NASA Tests Urban Drone Traffic Management in Nevada and Texas

This illustration depicts multiple small drones flying in an urban environment, which will be the scenario for NASA’s last in a series of demonstrations of a system that safely manages drone flight. Source: NASA
This illustration depicts multiple small drones flying in an urban environment, which will be the scenario for NASA’s last in a series of demonstrations of a system that safely manages drone flight. Source: NASA

NASA has selected two organizations to host the final phase of its four-year series of increasingly complicated technical demonstrations involving small Unmanned Aircraft Systems (UAS), commonly known as drones.

The Nevada Institute for Autonomous Systems in Las Vegas, Nevada, and the Lone Star UAS Center for Excellence and Innovation in Corpus Christi, Texas, will host demonstrations to confirm NASA’s UAS Traffic Management (UTM) system can safely and effectively manage drone traffic in an urban area.
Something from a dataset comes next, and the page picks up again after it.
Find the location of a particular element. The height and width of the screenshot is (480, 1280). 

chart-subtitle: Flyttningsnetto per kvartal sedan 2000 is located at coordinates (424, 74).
The drone flights will take place in and around downtown Reno, Nevada between March and June, and Corpus Christi during July and August 2019.

Said Ronald Johnson, NASA’s UTM project manager:

“This phase represents the most complicated demonstration of advanced UAS operating in a demanding urban environment that will have been tested to date. We are pleased at the plans by our partners in Nevada and Texas to conduct flight tests in a true urban environment with the support of the City of Reno and the City of Corpus Christi.”

With these demonstrations, NASA and its partners including the Federal Aviation Administration, aim to help the commercial drone industry understand the challenges posed by flying in an urban environment.

Results of the flight demonstrations also will help inform future rules, policies and traffic management procedures for operating drones safely over populated areas.

Key technologies to be demonstrated include:  airspace regulator Flight Information Management System, the UAS Service Supplier interface for multiple independent UAS traffic management service providers, and their interface with vehicle integrated detect-and-avoid capabilities, vehicle-to-vehicle communication and collision avoidance, and automated safe landing technologies.

Said Chris Walach, the Nevada organization’s senior director:

“We are very excited to partner with NASA on such an important program that will have a significant innovative impact on the global UAS Industry.”

Mike Sanders, acting executive director of the Texas organization, added, “This series of tests is a critical step in enabling the safe integration of unmanned aircraft systems within an urban environment.”

The UTM project is part of the Airspace Operations and Safety Program in NASA’s Aeronautics Research Mission Directorate.